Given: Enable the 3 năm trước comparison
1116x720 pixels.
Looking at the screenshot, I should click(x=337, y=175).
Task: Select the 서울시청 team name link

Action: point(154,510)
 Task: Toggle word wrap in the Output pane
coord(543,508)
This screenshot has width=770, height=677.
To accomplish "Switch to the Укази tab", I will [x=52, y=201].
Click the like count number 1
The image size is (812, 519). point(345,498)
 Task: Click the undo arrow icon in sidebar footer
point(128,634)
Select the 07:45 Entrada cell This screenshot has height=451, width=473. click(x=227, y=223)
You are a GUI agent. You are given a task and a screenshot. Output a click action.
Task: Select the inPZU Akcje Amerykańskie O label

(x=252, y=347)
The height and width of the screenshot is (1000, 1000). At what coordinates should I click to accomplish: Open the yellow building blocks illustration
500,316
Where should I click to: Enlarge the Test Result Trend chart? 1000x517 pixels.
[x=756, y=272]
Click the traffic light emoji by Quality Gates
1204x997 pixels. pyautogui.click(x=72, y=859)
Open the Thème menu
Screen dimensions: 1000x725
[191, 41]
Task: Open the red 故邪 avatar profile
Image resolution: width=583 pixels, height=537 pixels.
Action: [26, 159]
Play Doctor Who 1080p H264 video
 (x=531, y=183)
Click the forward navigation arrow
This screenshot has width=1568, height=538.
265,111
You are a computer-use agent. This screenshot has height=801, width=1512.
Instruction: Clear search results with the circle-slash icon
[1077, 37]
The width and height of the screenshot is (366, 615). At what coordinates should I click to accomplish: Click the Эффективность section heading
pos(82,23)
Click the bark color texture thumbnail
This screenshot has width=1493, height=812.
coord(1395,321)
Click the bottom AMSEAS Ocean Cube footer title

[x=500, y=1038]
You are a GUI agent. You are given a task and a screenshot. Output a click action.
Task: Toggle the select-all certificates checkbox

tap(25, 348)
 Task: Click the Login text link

####################

PROBLEM DESCRIPTION. Print from the line containing "You are a computer-use" to the last line above, exactly as written.

RESPONSE TO THIS EXERCISE.
You are a computer-use agent. This screenshot has height=801, width=1512.
Instruction: Clear search results with the circle-slash icon
[1077, 37]
The width and height of the screenshot is (366, 615). At what coordinates should I click to accomplish: Click the Эффективность section heading
pos(82,23)
Click the bark color texture thumbnail
This screenshot has width=1493, height=812.
coord(1395,321)
Click the bottom AMSEAS Ocean Cube footer title

[x=500, y=1038]
You are a GUI agent. You are given a task and a screenshot. Output a click action.
Task: Toggle the select-all certificates checkbox

tap(25, 348)
 Task: Click the Login text link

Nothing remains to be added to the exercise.